When choosing plastic buried drainage pipes with a diameter greater than 800mm, fiberglass sand-filled pipes and metal-reinforced composite winding pipes with a ring stiffness greater than 8KN/m should be selected in important projects. When using thermoplastic pipes with a ring stiffness less than 8KN/m, strict structural design and strict construction control are required. When backfilling, the density of the backfill soil in the main section should be less than 95%, and the density of the backfill in the secondary section should be less than 95%. Degree should be <90%.

2. Choose the interface method of HDPE pipe reasonably and handle the joint well.

Commonly used HDPE pipe connection methods include electric welded pipe hoop connector connection, butt welding connection, threaded connection method, flange connection method, socket-type casing connection with sealing ring, linear telescopic socket connection and other connections. Way. Various connection methods have different advantages and disadvantages, their use occasions are different, their installation methods are different, and their respective performances are also different. In the connection of HDPE pipes, the best connection method is to use fusion welding instead of soluble adhesives and pipe fittings. The traditional hot-melt socket connection has certain shortcomings, so new connection methods such as electric hot-melt connection have appeared in recent years. Electric hot fusion connection uses hot fusion butt welding machines and electric hot fusion welding machines and other construction machines for connection construction.

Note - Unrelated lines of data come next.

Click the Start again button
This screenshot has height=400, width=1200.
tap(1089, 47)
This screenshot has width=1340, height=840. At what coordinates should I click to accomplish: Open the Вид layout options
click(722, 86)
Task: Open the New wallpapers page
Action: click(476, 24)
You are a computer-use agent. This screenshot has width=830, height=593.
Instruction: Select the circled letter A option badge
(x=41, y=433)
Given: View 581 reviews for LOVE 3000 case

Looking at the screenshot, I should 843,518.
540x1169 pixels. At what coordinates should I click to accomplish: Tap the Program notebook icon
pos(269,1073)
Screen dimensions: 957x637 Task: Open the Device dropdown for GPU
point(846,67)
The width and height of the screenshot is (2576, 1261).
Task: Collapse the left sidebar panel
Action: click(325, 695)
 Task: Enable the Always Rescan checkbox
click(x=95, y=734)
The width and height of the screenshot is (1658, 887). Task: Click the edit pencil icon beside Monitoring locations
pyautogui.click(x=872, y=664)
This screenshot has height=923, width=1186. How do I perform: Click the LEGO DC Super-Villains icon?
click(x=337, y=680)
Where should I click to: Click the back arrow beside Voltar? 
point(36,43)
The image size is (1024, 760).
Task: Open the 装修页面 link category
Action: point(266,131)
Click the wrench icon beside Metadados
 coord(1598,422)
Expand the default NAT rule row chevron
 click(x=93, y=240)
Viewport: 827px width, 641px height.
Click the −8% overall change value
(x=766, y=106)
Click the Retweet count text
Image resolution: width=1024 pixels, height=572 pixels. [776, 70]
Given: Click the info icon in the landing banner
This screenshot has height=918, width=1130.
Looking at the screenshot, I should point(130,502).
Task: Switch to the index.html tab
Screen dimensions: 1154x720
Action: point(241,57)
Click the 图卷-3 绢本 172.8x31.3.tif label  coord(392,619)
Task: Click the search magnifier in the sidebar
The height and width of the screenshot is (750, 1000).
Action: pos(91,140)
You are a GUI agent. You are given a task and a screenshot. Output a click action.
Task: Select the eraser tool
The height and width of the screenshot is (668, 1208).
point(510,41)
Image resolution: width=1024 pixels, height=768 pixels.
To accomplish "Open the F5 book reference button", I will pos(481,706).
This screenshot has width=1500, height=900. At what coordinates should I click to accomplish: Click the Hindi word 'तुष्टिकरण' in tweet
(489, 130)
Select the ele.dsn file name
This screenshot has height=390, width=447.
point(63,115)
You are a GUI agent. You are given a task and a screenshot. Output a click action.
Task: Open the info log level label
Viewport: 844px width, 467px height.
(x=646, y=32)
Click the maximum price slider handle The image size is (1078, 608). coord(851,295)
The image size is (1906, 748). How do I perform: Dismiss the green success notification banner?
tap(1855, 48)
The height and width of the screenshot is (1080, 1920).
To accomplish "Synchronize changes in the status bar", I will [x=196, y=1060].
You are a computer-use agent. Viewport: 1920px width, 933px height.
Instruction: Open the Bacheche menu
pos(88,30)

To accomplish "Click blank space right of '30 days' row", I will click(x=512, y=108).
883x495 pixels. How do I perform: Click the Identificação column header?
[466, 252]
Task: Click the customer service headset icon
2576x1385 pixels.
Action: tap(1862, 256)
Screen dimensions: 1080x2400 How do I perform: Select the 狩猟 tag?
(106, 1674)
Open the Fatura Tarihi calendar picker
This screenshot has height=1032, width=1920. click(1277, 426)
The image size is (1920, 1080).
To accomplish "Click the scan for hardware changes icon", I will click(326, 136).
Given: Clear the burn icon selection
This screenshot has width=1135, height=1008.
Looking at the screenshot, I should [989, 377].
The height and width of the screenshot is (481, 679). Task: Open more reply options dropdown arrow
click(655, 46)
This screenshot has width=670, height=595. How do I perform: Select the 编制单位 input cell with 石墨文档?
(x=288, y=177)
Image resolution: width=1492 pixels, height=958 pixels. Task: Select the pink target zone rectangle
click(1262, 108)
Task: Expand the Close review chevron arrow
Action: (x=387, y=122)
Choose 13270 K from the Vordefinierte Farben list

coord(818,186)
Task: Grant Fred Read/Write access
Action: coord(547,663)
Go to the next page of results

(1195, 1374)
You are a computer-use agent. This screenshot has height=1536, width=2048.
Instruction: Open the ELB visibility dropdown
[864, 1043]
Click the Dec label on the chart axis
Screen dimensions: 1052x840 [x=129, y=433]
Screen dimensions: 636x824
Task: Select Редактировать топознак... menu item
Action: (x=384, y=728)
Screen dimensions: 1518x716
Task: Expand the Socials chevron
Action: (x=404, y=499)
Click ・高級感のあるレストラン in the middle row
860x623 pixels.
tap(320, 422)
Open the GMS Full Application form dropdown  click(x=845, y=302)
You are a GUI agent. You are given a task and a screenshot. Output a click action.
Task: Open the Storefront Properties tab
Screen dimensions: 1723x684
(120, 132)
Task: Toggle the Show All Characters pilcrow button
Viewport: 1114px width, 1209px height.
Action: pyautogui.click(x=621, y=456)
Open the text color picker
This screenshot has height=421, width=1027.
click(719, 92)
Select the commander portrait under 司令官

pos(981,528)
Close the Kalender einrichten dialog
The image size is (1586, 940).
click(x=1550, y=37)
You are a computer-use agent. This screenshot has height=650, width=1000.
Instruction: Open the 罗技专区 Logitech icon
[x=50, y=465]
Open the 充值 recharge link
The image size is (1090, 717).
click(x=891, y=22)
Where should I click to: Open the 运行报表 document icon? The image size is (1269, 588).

At present, the connection method of pipes has gradually developed into the use of steel-plastic transition joints when connecting to metal pipes. The connection methods mainly use electrofusion and hot melt methods to connect pipes and elbows, tees, and reducing joints. When connecting other pipe fittings, electrofusion connection is used. When connecting to pipes made of other materials, special flange connection method and inspection well method are used for mechanical connection. The interface form of pipes should use sealing ring flexible interfaces as much as possible, and heat shrink sleeves are not suitable for connection. Before using the rubber ring, check whether the rubber ring is in good condition and clean the working surface within the interface range.